Me too. I hate them at school. So boring. Oh yeah, all of school is unbelievably boring.


----------



## shortcake (Sep 2, 2012)

I don't eat lunch so I just sit at my desk playing with my phone instead :I


----------



## Sacrieur (Jan 14, 2013)

I don't get a lunch break, I get two fifteen minute breaks.


----------



## JamesM2 (Aug 29, 2012)

If I've managed to score a park close to work I will just head out in my car for my break. Otherwise I don't really bother taking one. The lunch room is cramped and full of people I don't know, and our workplace is next to a major road so not really conducive to a pleasant lunchtime stroll.


----------



## Wacky Wednesdays (Apr 10, 2011)

I just hate walking into the lunchroom and not knowing who'll be in there then having to go through the awkward hi- how are you whilst not really giving a s***. 

I wish I could ignore people and just talk to the select few I actually like but having people overhear our convos is awk as hell.


----------



## heyJude (Aug 1, 2009)

I hate that. I've eaten lunch in my breakroom a couple of times but it felt sooo awkward seeing others in there and having to 'socialize' when I didn't want to. Now I go to my car and eat.


----------



## Golden Angel (May 30, 2014)

I fkn hate lunch breaks. I try to avoid to go thre when there's full kitchen, usually try to sit somnewhere where's nobodys watching/bothering me.


----------



## Just Here (Jul 16, 2013)

I eat my lunch in my car every day. Love the break from other people and also love to read.


----------



## Boomaloom (May 28, 2014)

Just Here said:


> I eat my lunch in my car every day. Love the break from other people and also love to read.

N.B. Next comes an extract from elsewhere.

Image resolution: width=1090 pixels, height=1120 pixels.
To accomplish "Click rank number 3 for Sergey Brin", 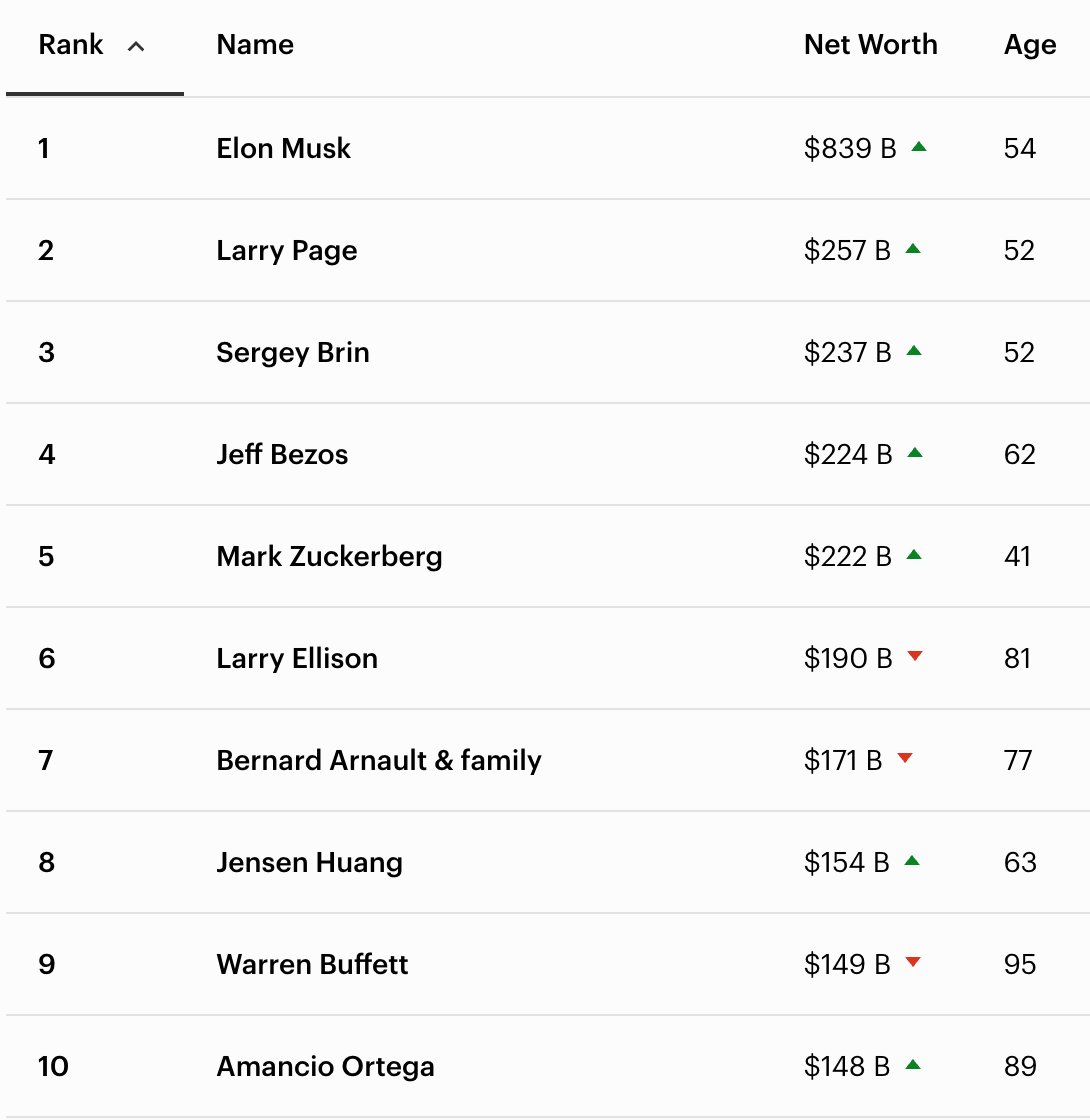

Yes. I was the exact same. I would be so sick of listening to people on a phone for 2/3 hours at a time that the last thing I wanted was to go to a lunch room to hear them again. The peace of my car, a sandwich and the radio was bliss.


----------



## jesse93 (Jun 10, 2012)

I just drive home on my lunch brake since i live only about a mile away, all of my coworkers like to stay and talk during lunch, but i'll be the first one to leave right at lunch to avoid them and having to try and "socialize".


----------



## nubly (Nov 2, 2006)

I eat my lunch at my desk and take a walk during my lunch break.


----------



## ICat (Jul 21, 2012)

in my x-job I used to sneak out home at lunch, don't like eating in a car coz it gets messy


----------



## Cyclonic (Oct 25, 2012)

I used to hate the lunchroom so much. Sitting there alone listening to middle-aged men talk about their boring lives on the other side of the room (well, tbh I don't have much room to talk about "boring").

Then I bought a car and since I live 5 miles from work I can easily go home for lunch every day.


----------



## Nessie91 (Jan 5, 2012)

I use to hide in the Bathroom. No lies.


----------



## myersljennifer (Sep 6, 2013)

I can't stand down time. Ugh. I don't even take lunch breaks.


----------